| Required task |
Present the listing as a Markdown table with the columns "Row" and "Line". Begin at the line that contains "55) label: CESTA", stop after the final line of the listing, and leave out any blank lines.

| Exercise data |

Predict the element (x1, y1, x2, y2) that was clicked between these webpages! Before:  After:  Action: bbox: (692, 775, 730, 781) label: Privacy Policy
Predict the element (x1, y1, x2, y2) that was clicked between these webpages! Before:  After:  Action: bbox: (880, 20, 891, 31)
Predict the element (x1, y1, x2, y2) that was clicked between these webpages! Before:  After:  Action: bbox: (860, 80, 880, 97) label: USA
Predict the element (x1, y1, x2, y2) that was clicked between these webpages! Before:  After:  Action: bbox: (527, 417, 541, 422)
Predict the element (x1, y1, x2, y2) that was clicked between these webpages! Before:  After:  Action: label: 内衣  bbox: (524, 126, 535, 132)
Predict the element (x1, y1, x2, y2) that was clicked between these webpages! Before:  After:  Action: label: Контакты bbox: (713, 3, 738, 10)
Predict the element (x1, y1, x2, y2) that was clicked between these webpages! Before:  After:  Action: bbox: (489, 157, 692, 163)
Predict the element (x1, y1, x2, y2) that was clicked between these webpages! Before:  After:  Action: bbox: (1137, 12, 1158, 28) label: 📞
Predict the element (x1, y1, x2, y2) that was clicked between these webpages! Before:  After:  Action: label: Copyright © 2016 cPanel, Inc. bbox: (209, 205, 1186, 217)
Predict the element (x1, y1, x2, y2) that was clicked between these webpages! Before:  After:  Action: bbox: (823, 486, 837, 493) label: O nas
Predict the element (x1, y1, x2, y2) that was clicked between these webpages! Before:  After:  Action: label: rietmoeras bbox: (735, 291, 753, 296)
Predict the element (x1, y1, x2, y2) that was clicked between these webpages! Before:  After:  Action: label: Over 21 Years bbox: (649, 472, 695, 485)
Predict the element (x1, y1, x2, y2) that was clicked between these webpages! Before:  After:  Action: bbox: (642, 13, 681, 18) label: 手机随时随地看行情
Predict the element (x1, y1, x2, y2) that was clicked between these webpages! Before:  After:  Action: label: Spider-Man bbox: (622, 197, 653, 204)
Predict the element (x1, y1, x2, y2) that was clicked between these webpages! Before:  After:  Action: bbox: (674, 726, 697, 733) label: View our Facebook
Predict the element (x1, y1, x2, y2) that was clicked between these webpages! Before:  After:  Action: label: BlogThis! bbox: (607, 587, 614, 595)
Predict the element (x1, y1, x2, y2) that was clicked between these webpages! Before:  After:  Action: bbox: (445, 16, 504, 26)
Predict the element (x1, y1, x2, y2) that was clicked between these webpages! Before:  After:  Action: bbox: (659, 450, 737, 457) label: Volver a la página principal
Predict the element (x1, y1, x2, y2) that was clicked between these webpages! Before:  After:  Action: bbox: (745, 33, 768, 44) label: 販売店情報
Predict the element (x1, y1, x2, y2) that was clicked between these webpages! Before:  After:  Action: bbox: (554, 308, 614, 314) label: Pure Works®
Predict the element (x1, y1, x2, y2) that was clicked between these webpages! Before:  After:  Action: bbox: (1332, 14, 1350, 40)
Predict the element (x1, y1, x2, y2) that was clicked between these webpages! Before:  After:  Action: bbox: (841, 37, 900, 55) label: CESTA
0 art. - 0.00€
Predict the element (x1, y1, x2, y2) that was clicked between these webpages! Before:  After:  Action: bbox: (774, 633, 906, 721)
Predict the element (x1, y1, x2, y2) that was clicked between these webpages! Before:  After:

| Worked solution |
| Row | Line |
|---|---|
| 1 | Predict the element (x1, y1, x2, y2) that was clicked between these webpages! Before:  After:  Action: bbox: (841, 37, 900, 55) label: CESTA |
| 2 | 0 art. - 0.00€ |
| 3 | Predict the element (x1, y1, x2, y2) that was clicked between these webpages! Before:  After:  Action: bbox: (774, 633, 906, 721) |
| 4 | Predict the element (x1, y1, x2, y2) that was clicked between these webpages! Before:  After: |